Exercise instructions: Could you return, exactly as written, only the lines from the one holding "Screen dimensions: 450x670" through the final line of the records below?

Raw data:
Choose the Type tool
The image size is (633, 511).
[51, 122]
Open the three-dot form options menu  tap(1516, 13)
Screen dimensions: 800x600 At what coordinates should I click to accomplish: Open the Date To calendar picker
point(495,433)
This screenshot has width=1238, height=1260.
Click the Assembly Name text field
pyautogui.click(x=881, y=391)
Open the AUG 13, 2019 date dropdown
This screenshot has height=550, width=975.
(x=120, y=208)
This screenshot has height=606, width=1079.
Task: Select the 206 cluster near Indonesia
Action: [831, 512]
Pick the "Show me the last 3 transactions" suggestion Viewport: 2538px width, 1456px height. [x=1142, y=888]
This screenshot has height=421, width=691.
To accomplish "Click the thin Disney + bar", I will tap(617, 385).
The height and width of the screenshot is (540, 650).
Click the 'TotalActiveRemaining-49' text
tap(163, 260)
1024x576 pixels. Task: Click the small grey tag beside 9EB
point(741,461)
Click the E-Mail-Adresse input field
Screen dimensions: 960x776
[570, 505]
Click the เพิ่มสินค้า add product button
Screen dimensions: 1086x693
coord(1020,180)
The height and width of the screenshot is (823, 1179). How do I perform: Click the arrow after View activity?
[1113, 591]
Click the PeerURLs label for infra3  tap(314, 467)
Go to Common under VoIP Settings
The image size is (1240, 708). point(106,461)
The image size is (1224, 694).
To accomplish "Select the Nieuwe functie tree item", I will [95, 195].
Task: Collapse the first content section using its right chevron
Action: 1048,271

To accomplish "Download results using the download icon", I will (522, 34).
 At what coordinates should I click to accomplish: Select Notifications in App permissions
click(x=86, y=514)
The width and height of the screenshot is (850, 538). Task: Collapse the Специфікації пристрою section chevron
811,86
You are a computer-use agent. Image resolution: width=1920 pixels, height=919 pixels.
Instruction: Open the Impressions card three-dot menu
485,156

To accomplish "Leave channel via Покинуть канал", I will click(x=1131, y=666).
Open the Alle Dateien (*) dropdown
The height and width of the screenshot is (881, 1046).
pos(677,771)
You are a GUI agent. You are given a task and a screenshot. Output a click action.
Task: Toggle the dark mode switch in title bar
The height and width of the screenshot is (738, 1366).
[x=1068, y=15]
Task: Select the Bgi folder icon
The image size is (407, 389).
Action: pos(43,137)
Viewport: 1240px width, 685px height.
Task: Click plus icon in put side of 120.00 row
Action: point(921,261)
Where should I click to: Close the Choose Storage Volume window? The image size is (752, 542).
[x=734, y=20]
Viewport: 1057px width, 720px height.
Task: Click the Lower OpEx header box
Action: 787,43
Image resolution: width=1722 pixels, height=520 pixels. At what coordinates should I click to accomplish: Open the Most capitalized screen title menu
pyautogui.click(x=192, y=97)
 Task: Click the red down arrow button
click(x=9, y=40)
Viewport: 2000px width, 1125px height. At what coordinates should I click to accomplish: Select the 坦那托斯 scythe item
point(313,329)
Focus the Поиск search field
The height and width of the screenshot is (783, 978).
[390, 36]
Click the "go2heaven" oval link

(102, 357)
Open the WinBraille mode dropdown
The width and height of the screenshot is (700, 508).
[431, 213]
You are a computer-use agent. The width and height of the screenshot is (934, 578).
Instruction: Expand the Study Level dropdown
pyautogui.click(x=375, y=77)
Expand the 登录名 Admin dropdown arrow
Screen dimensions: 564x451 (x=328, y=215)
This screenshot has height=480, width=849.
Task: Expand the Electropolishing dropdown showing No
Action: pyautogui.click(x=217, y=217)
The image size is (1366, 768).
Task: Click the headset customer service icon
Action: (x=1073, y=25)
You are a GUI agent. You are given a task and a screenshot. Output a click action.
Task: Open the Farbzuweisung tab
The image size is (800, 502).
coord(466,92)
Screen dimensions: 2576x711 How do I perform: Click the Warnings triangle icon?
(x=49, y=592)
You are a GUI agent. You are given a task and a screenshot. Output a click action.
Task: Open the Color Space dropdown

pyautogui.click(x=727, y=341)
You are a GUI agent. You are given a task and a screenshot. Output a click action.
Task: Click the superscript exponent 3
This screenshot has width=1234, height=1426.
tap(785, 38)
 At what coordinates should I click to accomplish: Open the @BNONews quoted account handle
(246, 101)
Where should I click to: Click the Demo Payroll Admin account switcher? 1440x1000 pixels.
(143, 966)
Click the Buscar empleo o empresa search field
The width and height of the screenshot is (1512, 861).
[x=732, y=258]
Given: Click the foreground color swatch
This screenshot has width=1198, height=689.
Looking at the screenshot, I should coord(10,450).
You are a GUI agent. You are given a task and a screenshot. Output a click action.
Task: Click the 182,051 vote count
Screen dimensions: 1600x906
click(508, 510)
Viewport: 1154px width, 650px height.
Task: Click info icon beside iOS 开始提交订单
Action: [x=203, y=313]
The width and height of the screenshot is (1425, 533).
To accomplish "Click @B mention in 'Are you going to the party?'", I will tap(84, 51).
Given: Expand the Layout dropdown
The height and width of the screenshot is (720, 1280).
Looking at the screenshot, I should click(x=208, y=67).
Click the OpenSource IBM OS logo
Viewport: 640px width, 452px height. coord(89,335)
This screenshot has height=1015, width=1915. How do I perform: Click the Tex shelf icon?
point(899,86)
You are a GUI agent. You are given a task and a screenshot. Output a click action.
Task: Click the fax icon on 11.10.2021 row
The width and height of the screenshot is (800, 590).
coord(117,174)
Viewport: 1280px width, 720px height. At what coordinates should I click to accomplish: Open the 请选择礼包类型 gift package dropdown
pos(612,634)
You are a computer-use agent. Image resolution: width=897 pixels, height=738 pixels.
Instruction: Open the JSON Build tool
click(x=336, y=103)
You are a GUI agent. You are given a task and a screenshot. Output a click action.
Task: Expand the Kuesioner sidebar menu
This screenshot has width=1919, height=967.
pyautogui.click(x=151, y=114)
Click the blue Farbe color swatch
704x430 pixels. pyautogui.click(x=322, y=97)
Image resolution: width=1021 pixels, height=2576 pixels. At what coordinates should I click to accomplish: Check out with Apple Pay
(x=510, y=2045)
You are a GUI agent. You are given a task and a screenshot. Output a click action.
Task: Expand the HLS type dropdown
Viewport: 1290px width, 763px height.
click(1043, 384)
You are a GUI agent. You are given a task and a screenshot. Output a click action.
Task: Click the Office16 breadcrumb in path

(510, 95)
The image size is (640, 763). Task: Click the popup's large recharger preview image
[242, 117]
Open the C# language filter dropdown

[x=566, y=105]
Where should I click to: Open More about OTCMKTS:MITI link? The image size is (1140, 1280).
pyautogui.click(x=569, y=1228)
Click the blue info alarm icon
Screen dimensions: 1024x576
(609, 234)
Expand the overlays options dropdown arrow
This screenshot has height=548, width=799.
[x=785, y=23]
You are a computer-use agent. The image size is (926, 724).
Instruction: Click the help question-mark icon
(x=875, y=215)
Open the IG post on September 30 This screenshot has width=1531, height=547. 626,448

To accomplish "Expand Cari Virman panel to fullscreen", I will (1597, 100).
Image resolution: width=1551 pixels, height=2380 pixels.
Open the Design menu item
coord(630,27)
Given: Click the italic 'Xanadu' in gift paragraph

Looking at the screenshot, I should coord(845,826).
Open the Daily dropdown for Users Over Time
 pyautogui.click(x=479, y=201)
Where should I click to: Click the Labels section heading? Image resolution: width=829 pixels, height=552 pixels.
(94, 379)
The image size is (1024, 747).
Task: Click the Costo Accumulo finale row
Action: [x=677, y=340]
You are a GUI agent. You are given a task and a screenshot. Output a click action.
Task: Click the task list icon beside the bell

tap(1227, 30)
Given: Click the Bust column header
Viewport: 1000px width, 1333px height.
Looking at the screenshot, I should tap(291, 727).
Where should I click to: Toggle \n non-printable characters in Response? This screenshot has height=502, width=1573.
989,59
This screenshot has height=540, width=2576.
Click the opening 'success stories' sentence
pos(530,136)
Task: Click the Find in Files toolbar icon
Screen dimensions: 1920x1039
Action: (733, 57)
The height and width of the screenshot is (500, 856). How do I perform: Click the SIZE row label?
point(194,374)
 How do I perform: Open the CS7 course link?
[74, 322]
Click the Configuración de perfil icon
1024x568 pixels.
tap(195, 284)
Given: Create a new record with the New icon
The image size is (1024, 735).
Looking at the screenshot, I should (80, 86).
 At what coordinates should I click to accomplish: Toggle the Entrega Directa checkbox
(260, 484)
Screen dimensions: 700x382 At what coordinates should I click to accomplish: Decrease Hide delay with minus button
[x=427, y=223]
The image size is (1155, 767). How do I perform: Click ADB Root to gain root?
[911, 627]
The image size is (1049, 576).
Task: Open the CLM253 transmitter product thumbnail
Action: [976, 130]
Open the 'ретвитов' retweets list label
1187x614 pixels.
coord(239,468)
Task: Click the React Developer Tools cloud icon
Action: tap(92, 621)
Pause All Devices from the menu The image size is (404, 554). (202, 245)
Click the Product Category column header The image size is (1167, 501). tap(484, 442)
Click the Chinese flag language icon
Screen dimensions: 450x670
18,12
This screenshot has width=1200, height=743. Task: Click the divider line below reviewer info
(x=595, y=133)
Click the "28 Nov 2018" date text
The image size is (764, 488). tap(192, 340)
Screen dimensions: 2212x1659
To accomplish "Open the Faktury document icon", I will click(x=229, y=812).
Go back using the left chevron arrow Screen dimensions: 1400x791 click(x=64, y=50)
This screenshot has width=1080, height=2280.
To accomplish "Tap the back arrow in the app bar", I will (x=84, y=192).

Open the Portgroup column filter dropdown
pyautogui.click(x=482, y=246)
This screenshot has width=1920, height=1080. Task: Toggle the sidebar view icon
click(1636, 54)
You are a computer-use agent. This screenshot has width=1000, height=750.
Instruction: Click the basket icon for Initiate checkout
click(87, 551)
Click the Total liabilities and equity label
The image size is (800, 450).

Completed task:
Screen dimensions: 450x670
18,12
This screenshot has width=1200, height=743. Task: Click the divider line below reviewer info
(x=595, y=133)
Click the "28 Nov 2018" date text
The image size is (764, 488). tap(192, 340)
Screen dimensions: 2212x1659
To accomplish "Open the Faktury document icon", I will click(x=229, y=812).
Go back using the left chevron arrow Screen dimensions: 1400x791 click(x=64, y=50)
This screenshot has width=1080, height=2280.
To accomplish "Tap the back arrow in the app bar", I will (x=84, y=192).

Open the Portgroup column filter dropdown
pyautogui.click(x=482, y=246)
This screenshot has width=1920, height=1080. Task: Toggle the sidebar view icon
click(1636, 54)
You are a computer-use agent. This screenshot has width=1000, height=750.
Instruction: Click the basket icon for Initiate checkout
click(87, 551)
Click the Total liabilities and equity label
The image size is (800, 450).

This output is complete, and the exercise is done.